_Selected passage_
►

Implementing DenseNet-121 in PyTorch: A Step-by-Step Guide

Shuvam Das
deepkapha notes
Published in
7 min readMar 19, 2023

Introduction

Deep Learning has revolutionized the field of artificial intelligence and machine learning, and convolutional neural networks (CNN) have played a vital role in this revolution. CNNs are widely used for image classification, object detection, and other computer vision tasks. However, the success of CNNs is highly dependent on the architecture of the network.

DenseNet is a type of CNN architecture that is known for its efficiency and accuracy in image classification tasks. In this article, we will explain the DenseNet architecture and the code implementation in PyTorch. We will cover the code of the bottleneck layer, transition layer, and DenseNet-BC.

Dense Net Architecture

DenseNet is a convolutional neural network (CNN) architecture introduced in 2016 by Gao Huang, Zhuang Liu, Laurens van der Maaten, and Kilian Q. Weinberger. It is a state-of-the-art architecture that has achieved outstanding performance in image classification tasks. DenseNet stands for “Densely Connected Convolutional Networks,” and it is so named because it connects every layer to every other layer in a feedforward fashion. DenseNet has two key features that make it stand out from other CNN architectures. First, it has a dense block structure, where each layer is connected to every other layer in a feedforward fashion. Second, it uses bottleneck layers that help reduce the number of parameters without reducing the number of features learned by the network.

Explanation of the DenseNet-121

The code in this article implements DenseNet-121, which is a variant of DenseNet with 121 layers. The code is implemented using PyTorch, which is a popular open-source machine-learning library. The code defines three classes: Bottleneck, Transition, and DenseNet. The Bottleneck class represents the bottleneck layer of the DenseNet architecture. The Transition class represents the transition layer, which is used to reduce the spatial dimensionality of the feature maps. The DenseNet class represents the entire DenseNet architecture.

Let’s dive into the code to understand how these classes are implemented and how they work together to create the DenseNet architecture.

import torch
import torch.nn as nn
class Bottleneck(nn.Module):
def __init__(self, in_channels, growth_rate):
super().__init__()
inner_channel = 4 * growth_rate
self.bottle_neck = nn.Sequential(
nn.BatchNorm2d(in_channels),
nn.ReLU(inplace=True),
nn.Conv2d(in_channels, inner_channel, kernel_size=1, bias=False),
nn.BatchNorm2d(inner_channel),
nn.ReLU(inplace=True),
nn.Conv2d(inner_channel, growth_rate, kernel_size=3, padding=1, bias=False)

◄

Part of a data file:

►

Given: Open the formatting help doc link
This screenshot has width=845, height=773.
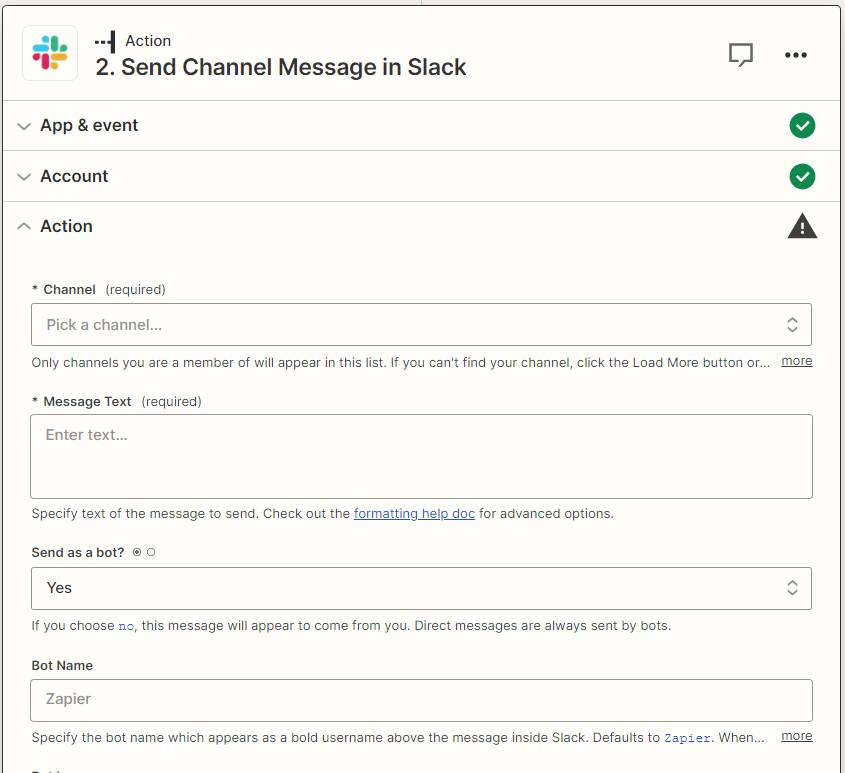Looking at the screenshot, I should [x=414, y=514].
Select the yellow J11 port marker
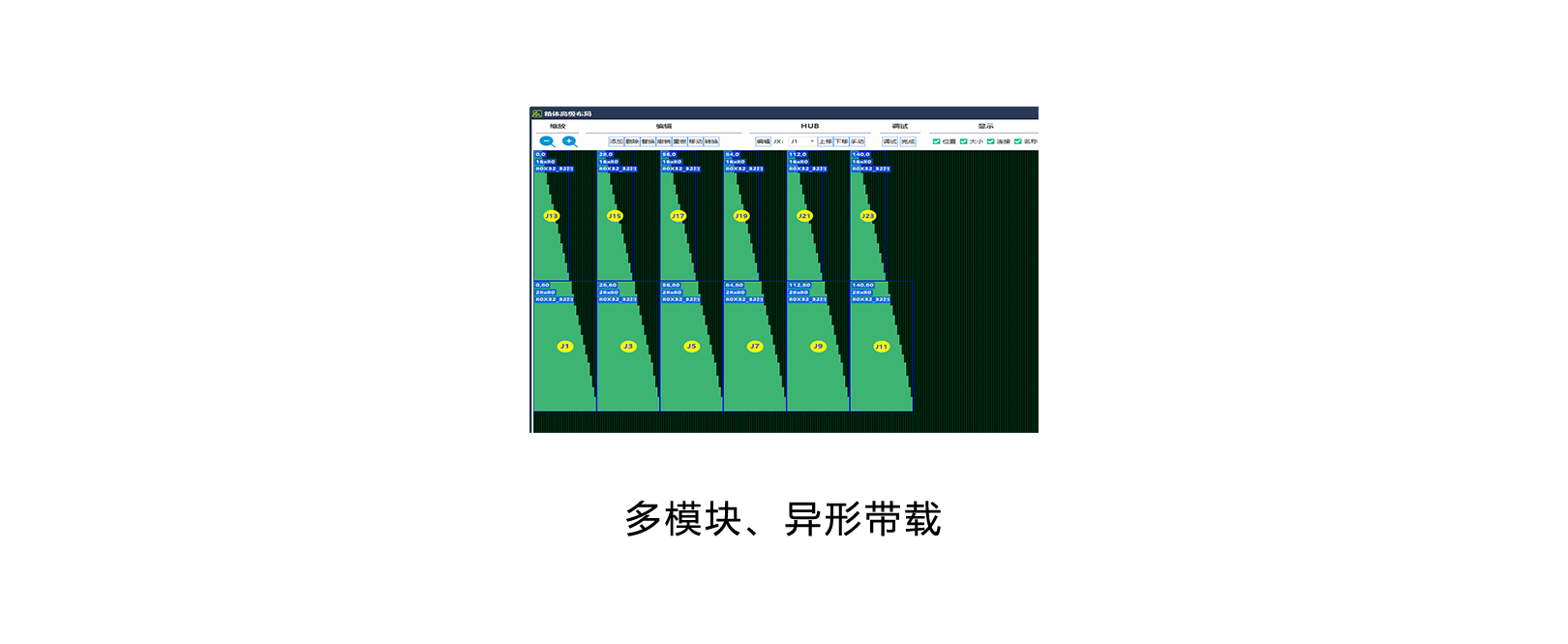Viewport: 1568px width, 644px height. coord(881,346)
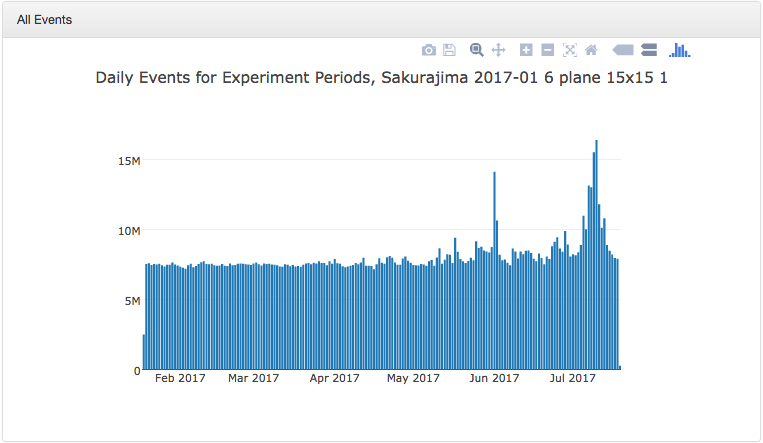Screen dimensions: 763x443
Task: Zoom in using the plus icon
Action: [x=526, y=50]
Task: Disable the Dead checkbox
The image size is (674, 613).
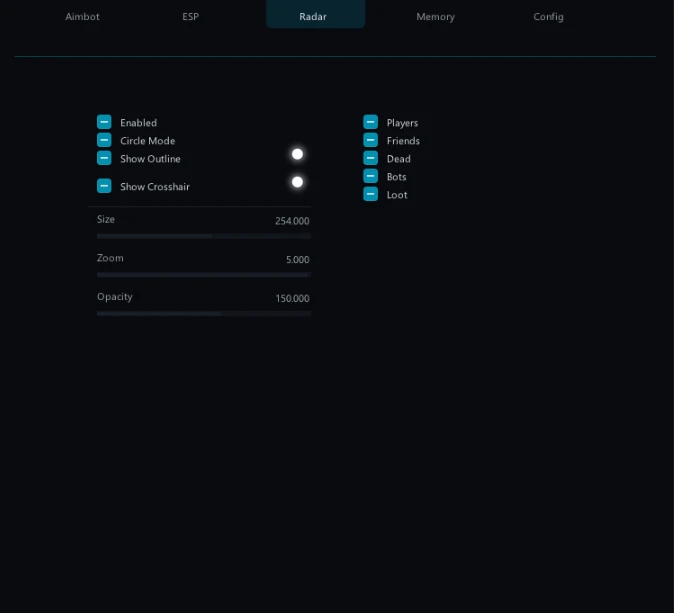Action: tap(371, 158)
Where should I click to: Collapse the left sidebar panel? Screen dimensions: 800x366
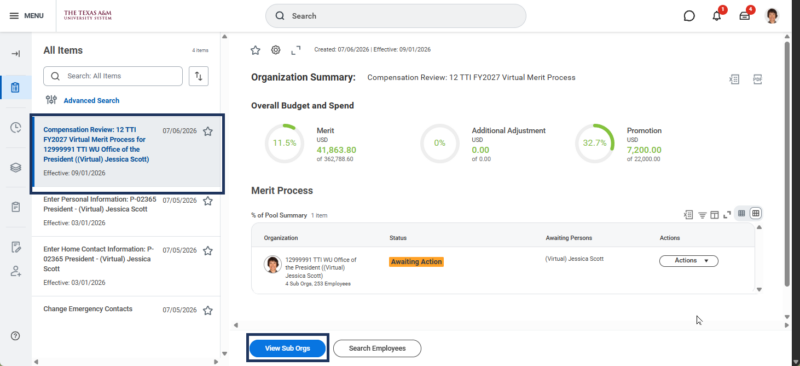[x=15, y=54]

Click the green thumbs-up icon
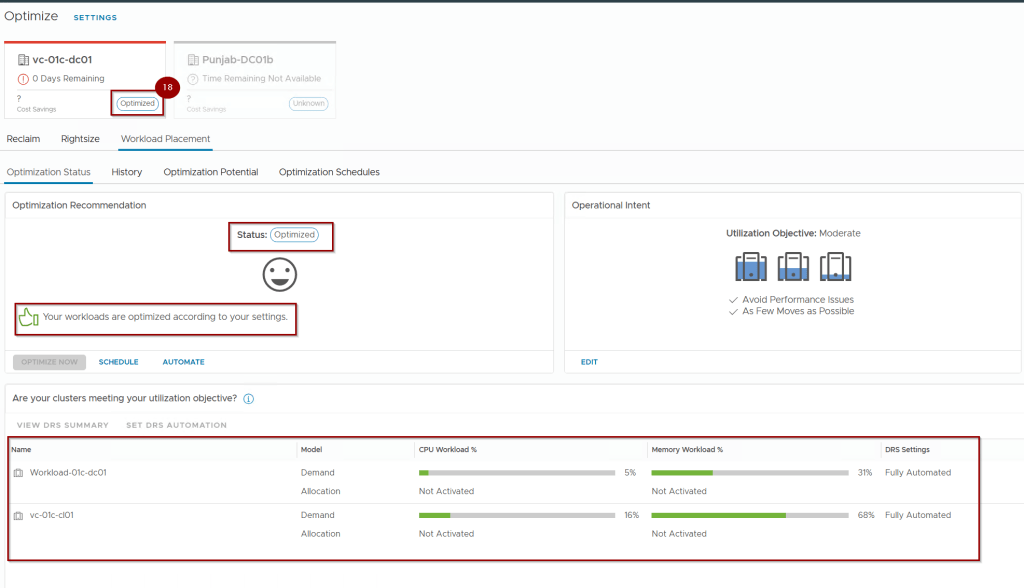click(27, 318)
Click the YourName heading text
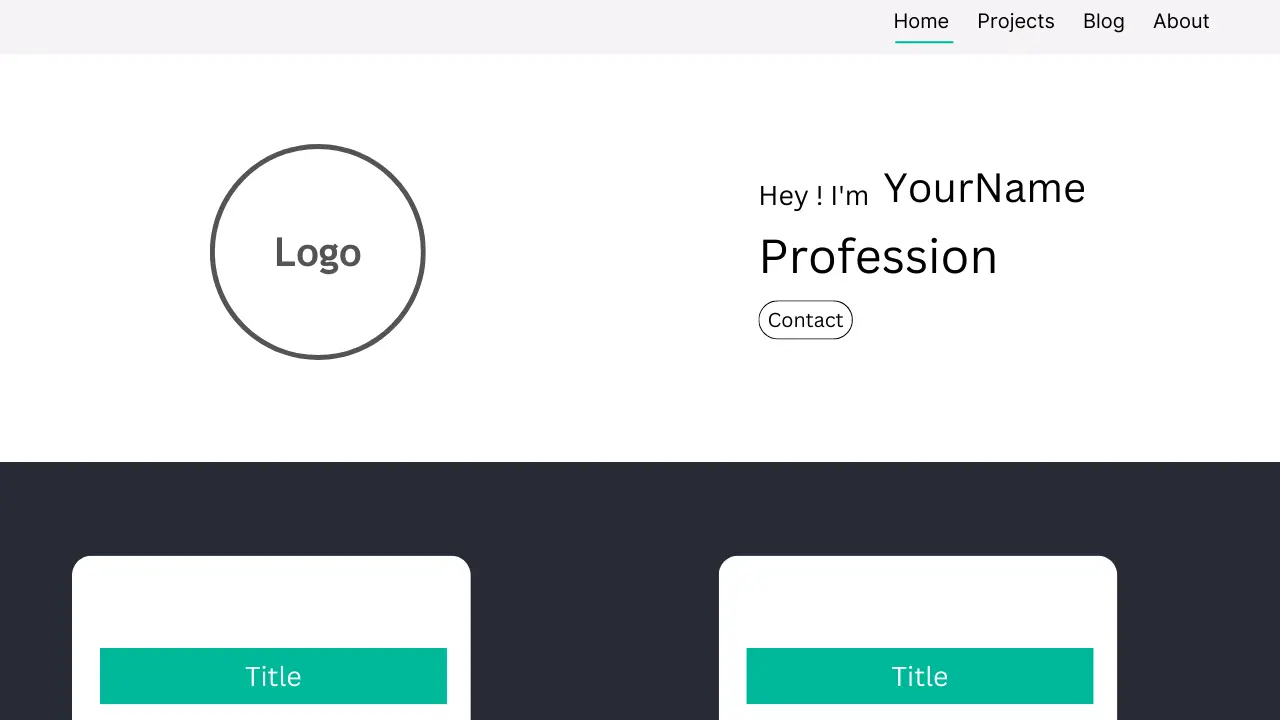Image resolution: width=1280 pixels, height=720 pixels. [x=984, y=188]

◄

_Exercise task 1_
Reproduce the rows from the line containing "Task: Disable the Dead checkbox" through the line containing "click(27, 318)", both ends included, leaving the pictures out.
_Exercise task 2_
Pick up the DenseNet-121 guide where it stops and keep writing it.

_Result 1_
Task: Disable the Dead checkbox
The image size is (674, 613).
Action: tap(371, 158)
Where should I click to: Collapse the left sidebar panel? Screen dimensions: 800x366
[x=15, y=54]

Click the green thumbs-up icon
click(27, 318)

_Result 2_
)
def forward(self, x):
return torch.cat([x, self.bottle_neck(x)], 1)

Bottleneck Class

The Bottleneck class represents the bottleneck layer of the DenseNet architecture. The bottleneck layer consists of two convolutional layers and a batch normalization layer in between them. The first convolutional layer is a 1x1 convolution that reduces the number of input feature maps to the bottleneck layer. The second convolutional layer is a 3x3 convolution that produces the output feature maps. The inner_channel is set to 4 * growth_rate, where growth_rate is a hyperparameter that determines the number of feature maps that each layer in a dense block should produce. The output of the bottleneck layer is obtained by concatenating the input feature maps with the output of the second convolutional layer.

Transition Class

class Transition(nn.Module):
def __init__(self, in_channels, out_channels):
super().__init__()
self.down_sample = nn.Sequential(
nn.BatchNorm2d(in_channels),
nn.Conv2d(in_channels, out_channels, 1, bias=False),
nn.AvgPool2d(2, stride=2)
)
def forward(self, x):
return self.down_sample(x)

The Transition class represents the transition layer of the DenseNet architecture. The transition layer consists of a batch normalization layer, a 1x1 convolutional layer, and a 2x2 average pooling layer. The batch normalization layer and the convolutional layer reduce the number of feature maps, and the pooling layer reduces the spatial dimensionality of the feature maps. The Transition class plays an important role in the DenseNet architecture by serving as a way to compress and downsample the feature maps between the dense blocks. This is important because as the feature maps pass through the dense blocks, the number of feature maps increases, which can become computationally expensive and memory-intensive.

To address this issue, the Transition class first applies batch normalization to normalize the feature maps, helping to improve the stability and speed of training. Next, a 1x1 convolutional layer is applied to reduce the number of feature maps. The 1x1 convolutional layer uses a small kernel size of 1x1, which allows it to perform dimensionality reduction without affecting the spatial dimensions of the feature maps.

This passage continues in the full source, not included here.